花を持って、もう見慣れてしまった病室の扉を開く。神童はベッドに座ってテレビを見ていた。


「神童何見て―…」


テレビ画面に目を向けるとこの間の雷門の試合が映っていた。神童はそれをずっと見つめていた。
気まずい雰囲気が病室の中を流れる。
神童がゆっくりと口を開いた。


「皆上手になったな」
「……ああ」


神童は懐かしむ様に言った。

…神童は生まれつき心臓の病気を患っていた。
それに加えて体も弱かった。
しかし神童には幸か不幸か、天が与えたといっても過言では無い程のサッカーの才能と音楽の才能があり、入退院を繰り返しながらではあったがサッカーを続けていた。

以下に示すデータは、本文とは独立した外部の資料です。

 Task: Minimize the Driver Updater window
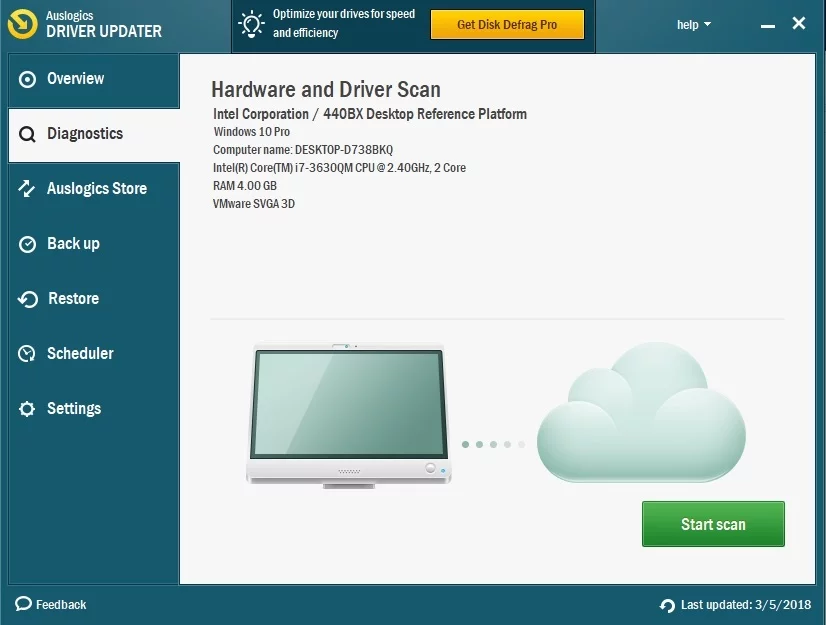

サッカーをしている時の神童はそれはとても活き活きして輝いていた。
雷門中サッカー部に入るとたちまちその才能が認められキャプテンというポジションについた。

"フィールドの演奏曲を奏でる男"

"神のタクト"

と持て囃され雷門の教師も一目おいていた。
そして俺はそんな神童を見ながら一緒にサッカーをするのが好きだった。


…そんな幸せも長くは続いてくれなかったが。

無理をしてか弱い体に鞭を打ちサッカーを続けるのには、神童の体は耐えきれなかった。

化身を発動するのにはかなりの気力と体力を消耗する。神童はそれを知りながら革命の風をより大きなものにする為に、雷門のサッカーを守るために、チームメイトの制止の声を聞かずに化身を発動しシュートを2本決めた。


ピ――…、と試合終了のホイッスルが鳴り観客が物凄い歓声を送ったと共に、神童はフィールドに倒れ込んだ。

あの汗を流し苦しそうに胸を抑える神童を、俺は一生忘れられないだろう。

その後神童は緊急入院し、サッカーという生きる糧を奪われた。





「天馬は大丈夫か?あいつは周りを良く見ないで突っ込むから心配だ。それに剣城ももう少し仲間に頼らないと雷門のエースストライカーを任せられないな」


「……神童」


神童はテレビの電源を消して俺に一人一人の癖や弱点を克服出来たかと心配していた。
俺はいても立ってもいられない気持ちになり、神童を抱き締めた。



「…霧野?」
「神童、お前はもっと自分を大切にしろ。…今はお前の体を第一に考えるんだ」


神童は黙って儚く微笑んだ。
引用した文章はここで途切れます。